Stated goal:
Retype the records below, starting at the line that contains "The width and" and ending at the line that contains "point(394,196)", and leave the pictures out of your answer.

The input:
----------

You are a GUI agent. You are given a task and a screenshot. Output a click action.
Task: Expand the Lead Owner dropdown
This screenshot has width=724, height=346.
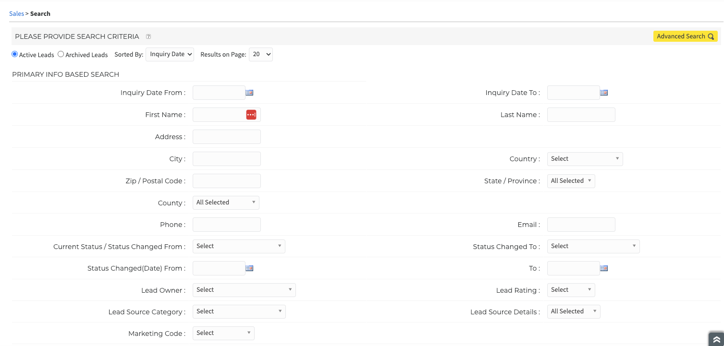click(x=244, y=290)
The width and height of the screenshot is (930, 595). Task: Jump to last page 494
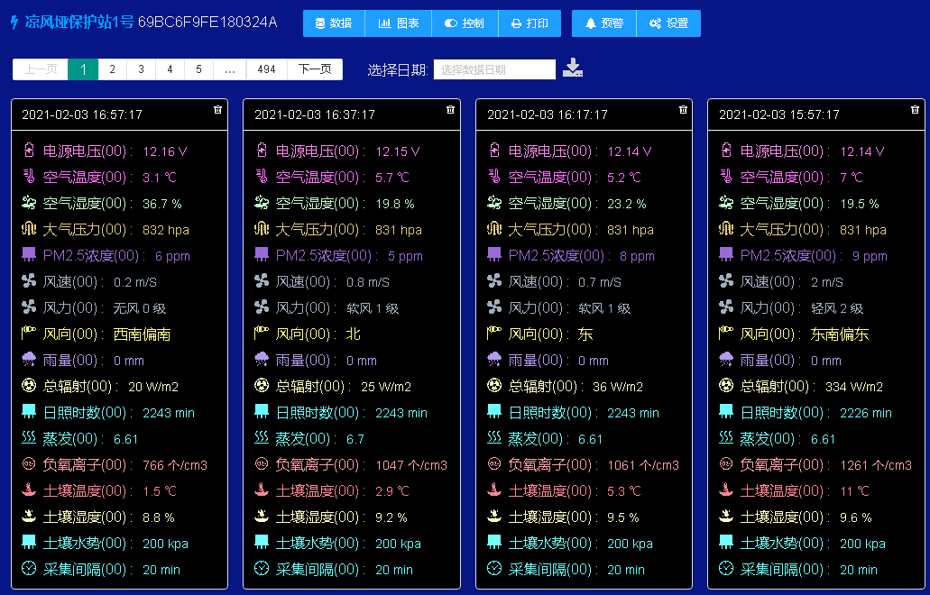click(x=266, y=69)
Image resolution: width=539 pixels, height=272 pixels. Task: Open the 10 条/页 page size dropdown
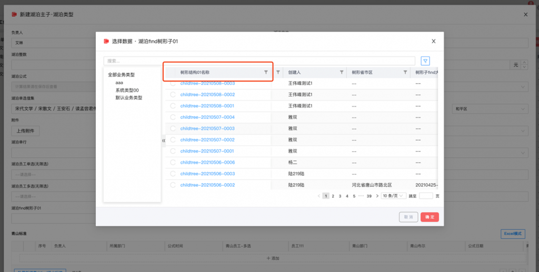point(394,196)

----------

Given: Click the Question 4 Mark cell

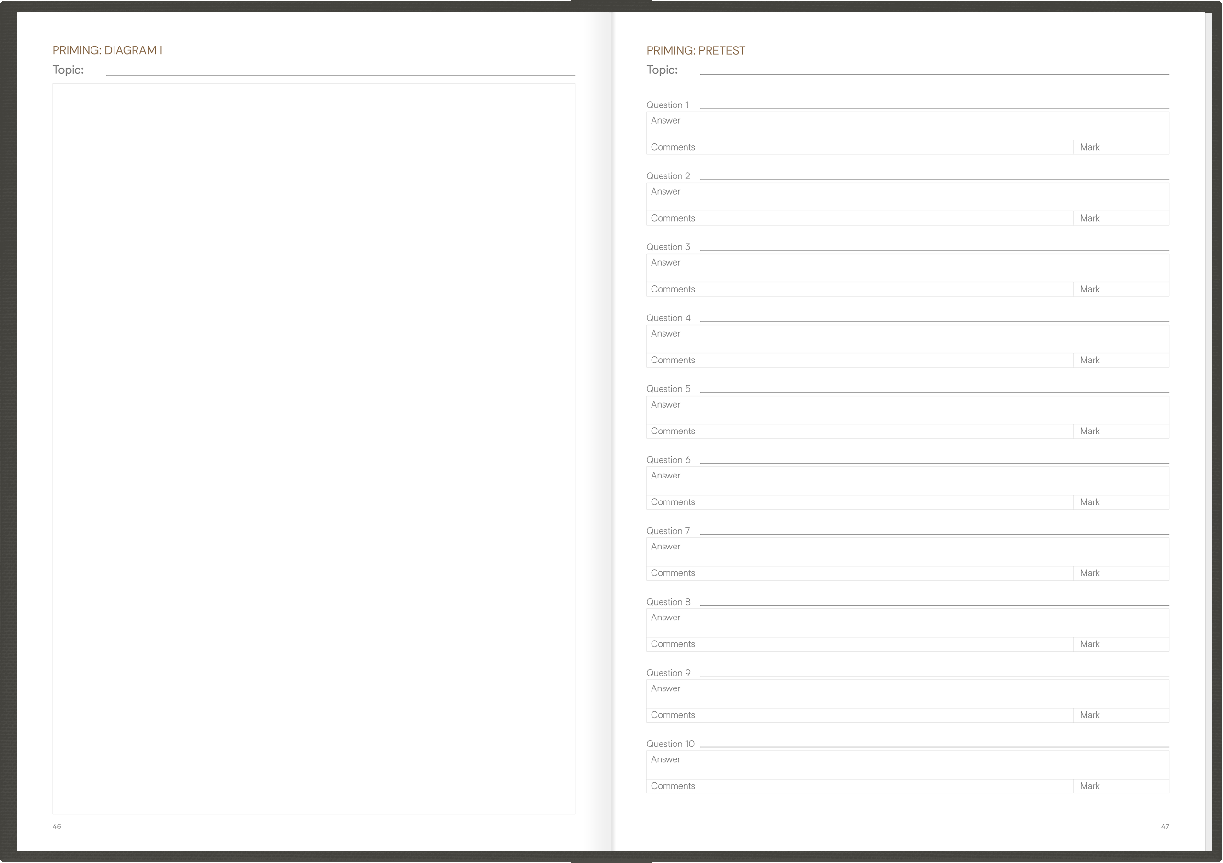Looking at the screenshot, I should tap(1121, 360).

----------

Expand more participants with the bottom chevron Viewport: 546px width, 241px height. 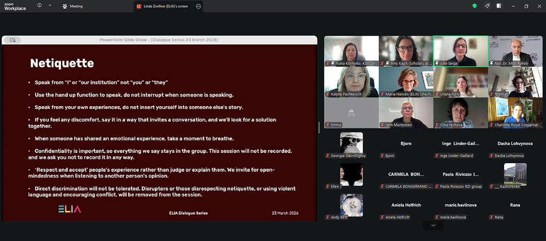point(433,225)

----------

The answer:
The width and height of the screenshot is (930, 595). Task: Jump to last page 494
click(x=266, y=69)
Image resolution: width=539 pixels, height=272 pixels. Task: Open the 10 条/页 page size dropdown
point(394,196)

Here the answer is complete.